Do lado das credenciadoras, a remuneração funciona da seguinte maneira. Uma parte da MDR fica com elas - é a diferença após os repasses para emissores e bandeiras. As empresas de maquininhas têm algum poder sobre essa receita porque definem quanto será cobrado do lojista. Há anos, no entanto, o mercado de adquirência vem se tornando mais competitivo, o que reduziu as taxas, e as credenciadoras trabalham com margens mais apertadas.

Em compensação, outra fonte de receita para as credenciadoras foi ganhando importância com o crescimento da indústria: a antecipação dos recebíveis de cartão que o lojista tem para receber. Segundo dados do BC, em agosto a taxa média dessa antecipação estava em 16% ao ano.
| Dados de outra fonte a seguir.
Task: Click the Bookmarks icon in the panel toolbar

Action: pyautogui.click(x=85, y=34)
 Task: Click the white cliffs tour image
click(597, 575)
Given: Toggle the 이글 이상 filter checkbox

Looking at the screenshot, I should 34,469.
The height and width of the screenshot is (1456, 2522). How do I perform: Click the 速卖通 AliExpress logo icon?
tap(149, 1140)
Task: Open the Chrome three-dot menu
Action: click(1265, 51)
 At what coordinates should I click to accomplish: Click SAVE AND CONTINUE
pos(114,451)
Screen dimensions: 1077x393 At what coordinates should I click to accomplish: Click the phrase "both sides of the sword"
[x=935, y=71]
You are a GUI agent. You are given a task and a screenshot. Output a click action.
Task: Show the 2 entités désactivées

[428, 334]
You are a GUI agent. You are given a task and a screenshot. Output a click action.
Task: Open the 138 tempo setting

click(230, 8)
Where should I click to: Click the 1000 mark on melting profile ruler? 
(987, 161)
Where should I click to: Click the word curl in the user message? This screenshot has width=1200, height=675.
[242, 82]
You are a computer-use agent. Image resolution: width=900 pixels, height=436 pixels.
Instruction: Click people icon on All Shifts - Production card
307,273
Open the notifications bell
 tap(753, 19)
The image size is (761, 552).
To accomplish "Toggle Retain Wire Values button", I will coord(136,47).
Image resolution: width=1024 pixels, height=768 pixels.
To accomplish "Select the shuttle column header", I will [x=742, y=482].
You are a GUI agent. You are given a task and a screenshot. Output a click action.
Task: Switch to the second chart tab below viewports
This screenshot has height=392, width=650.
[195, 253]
Quanto mais longo é o parcelamento da compra, mais cara é a operação para o lojista. Embora a antecipação custe para o estabelecimento, a linha ainda é mais barata do que outras disponíveis para empresas. No caso do capital de giro, por exemplo, os juros são de cerca de 22% ao ano.

O parcelado sem juros adiciona mais complexidade à organização da cadeia. De um lado, bancos alegam que a modalidade é uma “jabuticaba” e que o risco de inadimplência do cliente é assumido exclusivamente pelos emissores. De outro, credenciadoras independentes afirmam que não há relação entre a forma de parcelamento e os altos juros do rotativo. Para elas, o excesso de oferta de crédito pelos bancos nos últimos anos é o principal fator por trás das taxas. Afinal, são os emissores (bancos) que definem para quem conceder o cartão, e com quanto de limite.

Os emissores afirmam que o alto volume de pagamentos à vista dentro da carteira de cartão distorce o sistema. Em agosto, 74% do saldo do cartão estava na modalidade sem cobrança de juros. Eles argumentam que, em outros países, essas proporções são inversas e que nos Estados Unidos, por exemplo, menos de 30% do saldo é financiado sem juros.

As adquirentes afirmam que o perfil do parcelamento sem juros não se alterou na última década e que o número médio de parcelas permanece abaixo de quatro. Segundo dados do BC, cerca de 50% dos valores transacionados por meio do cartão de crédito são pagos em uma prestação. Elas acrescentam ainda que o que aumentou no período foram a concessão de crédito e a quantidade de cartões, gerando “inadimplências recordes”.